Robot to Carve Exact Copies of the Parthenon Marbles

The Oxford Institute for Digital Archaeology aspires to create copies of the Parthenon Marbles exhibited at the British Museum, using cutting-edge 3D technology.

The Oxford Institute for Digital Archeology aims to solve the long-running dispute between Athens and London over the issue of the Parthenon Marbles, through the use of 3D technology. The Institute has developed the ability to create full-scale, faithful replicas of historical objects with microscopic accuracy.

According to a recent article in the New York Times, members of the Institute have been working since June 29, in Carrera, Italy, on two Parthenon sculptures that are on display at the British Museum. One is a life-size horse’s head from the Parthenon’s pediment, the other a metope from the south side of the temple, depicting a scene from the Centauromachy  (the battle of the Lapiths against the half-man, half-horse Centaurs).

Pentelic marble, quarried from Mount Penteli northeast of Athens, the material used for the original sculptures, is also being used for the copies.

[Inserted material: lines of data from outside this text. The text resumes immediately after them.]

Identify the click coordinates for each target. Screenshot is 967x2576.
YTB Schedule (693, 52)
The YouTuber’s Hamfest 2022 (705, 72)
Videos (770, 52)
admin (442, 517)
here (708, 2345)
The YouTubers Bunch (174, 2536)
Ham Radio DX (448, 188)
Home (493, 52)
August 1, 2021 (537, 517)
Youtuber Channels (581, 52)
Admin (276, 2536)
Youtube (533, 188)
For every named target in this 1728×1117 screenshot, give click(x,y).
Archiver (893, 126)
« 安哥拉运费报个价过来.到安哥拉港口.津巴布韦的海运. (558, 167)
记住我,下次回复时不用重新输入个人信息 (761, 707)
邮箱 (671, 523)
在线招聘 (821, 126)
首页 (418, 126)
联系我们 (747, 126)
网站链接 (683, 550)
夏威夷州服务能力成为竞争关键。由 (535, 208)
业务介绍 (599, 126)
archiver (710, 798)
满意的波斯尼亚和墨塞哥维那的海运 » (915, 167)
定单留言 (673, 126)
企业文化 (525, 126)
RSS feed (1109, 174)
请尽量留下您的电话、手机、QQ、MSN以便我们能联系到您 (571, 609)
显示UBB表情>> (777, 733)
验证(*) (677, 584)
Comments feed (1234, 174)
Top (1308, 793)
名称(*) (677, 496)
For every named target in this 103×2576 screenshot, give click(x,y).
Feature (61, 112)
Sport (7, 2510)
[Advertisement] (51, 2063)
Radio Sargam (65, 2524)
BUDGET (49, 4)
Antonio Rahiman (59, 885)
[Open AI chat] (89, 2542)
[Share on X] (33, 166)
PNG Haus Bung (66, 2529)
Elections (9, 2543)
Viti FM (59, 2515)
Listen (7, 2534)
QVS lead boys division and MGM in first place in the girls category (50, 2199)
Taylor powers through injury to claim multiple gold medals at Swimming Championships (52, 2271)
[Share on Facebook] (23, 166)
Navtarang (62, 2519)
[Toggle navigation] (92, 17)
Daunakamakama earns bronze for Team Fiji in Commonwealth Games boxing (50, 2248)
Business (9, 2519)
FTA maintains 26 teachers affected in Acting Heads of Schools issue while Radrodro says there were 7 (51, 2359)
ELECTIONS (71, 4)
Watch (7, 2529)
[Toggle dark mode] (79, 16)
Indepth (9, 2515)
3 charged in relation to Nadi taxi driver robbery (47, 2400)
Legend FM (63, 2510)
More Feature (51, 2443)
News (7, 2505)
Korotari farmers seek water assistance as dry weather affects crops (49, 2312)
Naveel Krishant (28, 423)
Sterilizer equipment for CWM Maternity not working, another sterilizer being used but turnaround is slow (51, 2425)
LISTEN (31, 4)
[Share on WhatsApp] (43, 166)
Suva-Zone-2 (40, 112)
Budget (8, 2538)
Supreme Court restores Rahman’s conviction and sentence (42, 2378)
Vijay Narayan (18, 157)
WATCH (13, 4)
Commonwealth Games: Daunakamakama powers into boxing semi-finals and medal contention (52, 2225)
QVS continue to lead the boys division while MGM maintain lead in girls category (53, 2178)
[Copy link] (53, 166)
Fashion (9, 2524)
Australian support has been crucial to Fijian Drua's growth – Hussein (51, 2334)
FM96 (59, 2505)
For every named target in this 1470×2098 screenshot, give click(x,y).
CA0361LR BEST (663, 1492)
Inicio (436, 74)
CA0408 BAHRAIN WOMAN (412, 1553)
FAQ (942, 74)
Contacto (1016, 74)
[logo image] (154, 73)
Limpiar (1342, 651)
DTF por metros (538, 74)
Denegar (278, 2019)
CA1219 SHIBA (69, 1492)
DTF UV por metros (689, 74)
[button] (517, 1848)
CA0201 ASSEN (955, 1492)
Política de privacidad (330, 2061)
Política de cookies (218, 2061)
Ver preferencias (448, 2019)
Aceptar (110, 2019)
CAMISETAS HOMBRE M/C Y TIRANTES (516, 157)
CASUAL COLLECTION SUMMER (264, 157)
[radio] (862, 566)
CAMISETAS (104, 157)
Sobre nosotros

In the article, professor Andrea Berlin, archaeologist and the James R. Wiseman Chair in Classical Archeology at Boston University’s Department of Archaeology, argued that the Institute’s efforts to resurrect lost antiquities by carving facsimiles could have the effect of changing the relationship between a monument’s viewers and the elements it displays.

“Our sole purpose is to encourage the repatriation of the marbles. When two people both want the same thing, making a second, identical one is an obvious solution,” says Roger Michael, head of Oxford’s Institute for Digital Archaeology, who aims to see the two projects completed by the end of July.


The replicas will be created based on digital photographs taken of the sculptures by members from the Institute who went to the British Museum as visitors. This was preceded by a negative response to their official request for a digital scan of the sculptures by museum officials. 3D images of the horse’s marble head were uploaded to the carving robot, which built the prototype in four days.

Robotor, which undertook the reproduction project, specializes in integrating multi-axis industrial robots that recreate all kinds of 3D stone designs. They argue that this is a new era of sculpture without broken stones, chisels and dust, but with scanning, point clouds, design and artificial intelligence.